The UK Government definition of Safeguarding children is:
- protect children from abuse and maltreatment
- prevent harm to children’s health or development
- ensure children grow up with the provision of safe and effective care
- take action to enable all children and young people to have the best outcomes
Any individual under the age of 18 is classed as a child. Until they reach this age all children living in the UK must be ‘safeguarded’.
Safeguarding extends to all areas of children’s lives from their home life, to school, healthcare, recreational activities, extra-curricular activities and so on. Every aspect of a child’s life is protected by the Children’s Act 2004 Legislation. Failure to do so is punishable by Law.
This protection begins at home and is provided by parents and carers. Children are raised in a variety of settings and by working together and communicating information, carers and statutory services monitor the wellbeing of children from before birth.
Parents and carers are required to attend appointments with healthcare providers who provide vital information and follow policies and procedures to report any concerns. Likewise, parents and carers who are dissatisfied with key services they are receiving for the children can report their concerns which must be acted upon.
As a child develops and grows, they will quickly enter into the wider community where they will access a wider range of services and experiences. Responsibility for safeguarding, therefore, extends beyond the child’s immediate home life and primary care. Any setting which involves provision for children must be carefully considered and adhere to a policy and procedure framework which takes into account issues, which include amongst many others, health and safety, risk and codes of conduct.
Why Is It Important to Protect Children?
The importance of young people is paramount. On a small scale failure to do so can result in incidents and accidents that are detrimental to the children’s life and costly and damaging to an individual, institution, organisation or company. On a larger scale failure to adequately safeguard children can lead to emotional, physical and mental damage which will impact upon their entire life. Failure to safeguard can result in catastrophic outcomes.
It is therefore essential that any organisation or person who comes into contact with children understands child safeguarding fully and that they are kept up to date with changes in legislation and current best practice.
There are many online courses available which explore child safeguarding. As the subject covers so many elements of children and young peoples lives, the issues around this topic are extensive. If you work in an organisation with contact with children and young people there should already be a policy in place which takes into account the broad legislation and provides tailored advice and guidance, unique to the service you provide.
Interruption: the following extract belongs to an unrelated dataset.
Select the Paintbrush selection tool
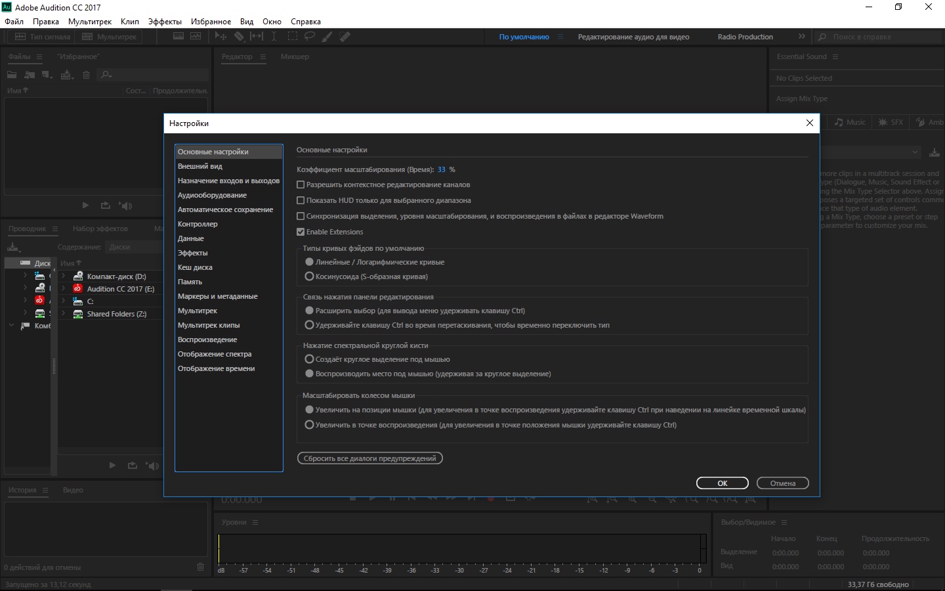 [x=327, y=37]
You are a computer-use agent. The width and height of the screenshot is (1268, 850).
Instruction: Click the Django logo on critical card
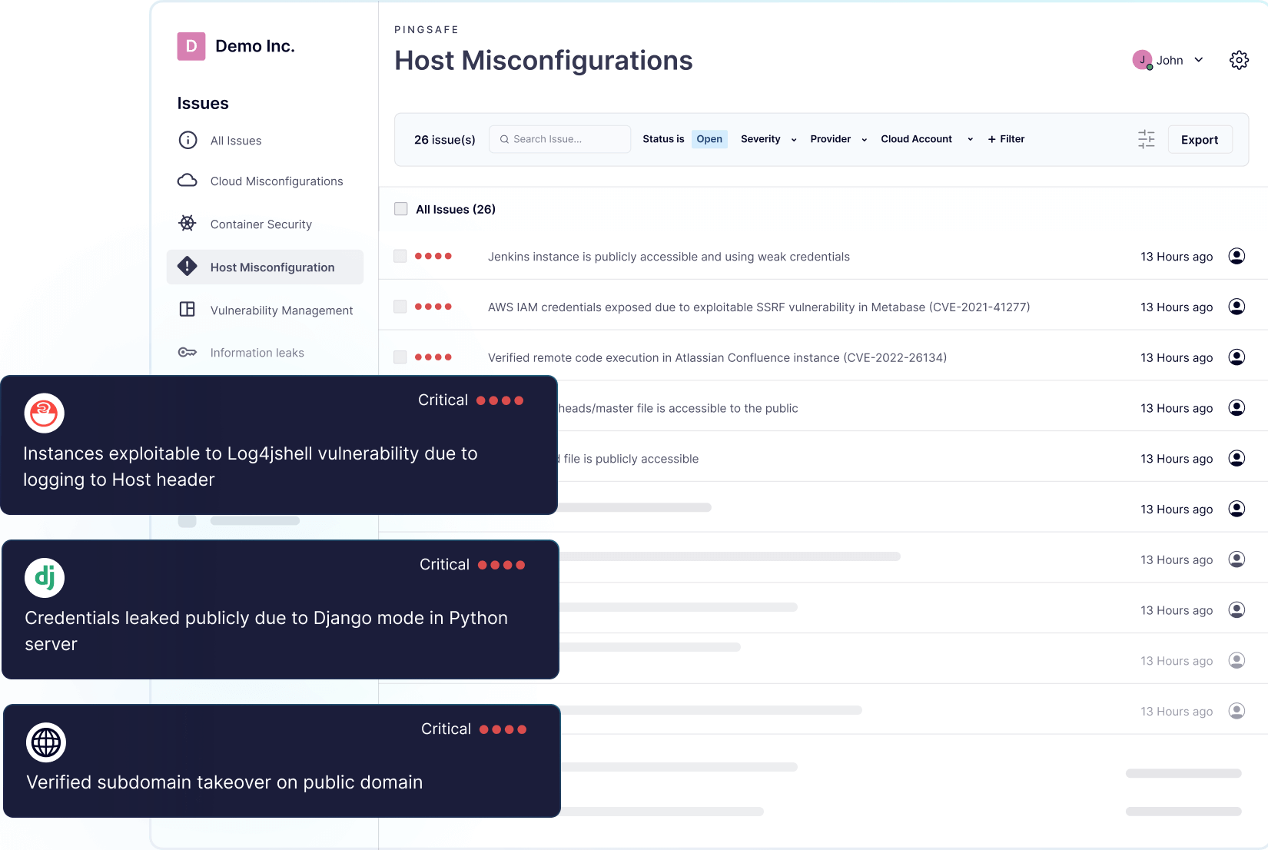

If there isn’t, there should be as without this your employer is putting both children and young people and yourself in a vulnerable position.
Safeguarding ensures that all children are protected from harm and neglect. By working together it is possible that all children and young people are protected and given the freedom to develop into healthy adults and reach their full potential. No child should suffer and it is essential that organisations and individuals take this responsibility seriously and put in place robust systems to ensure their protection.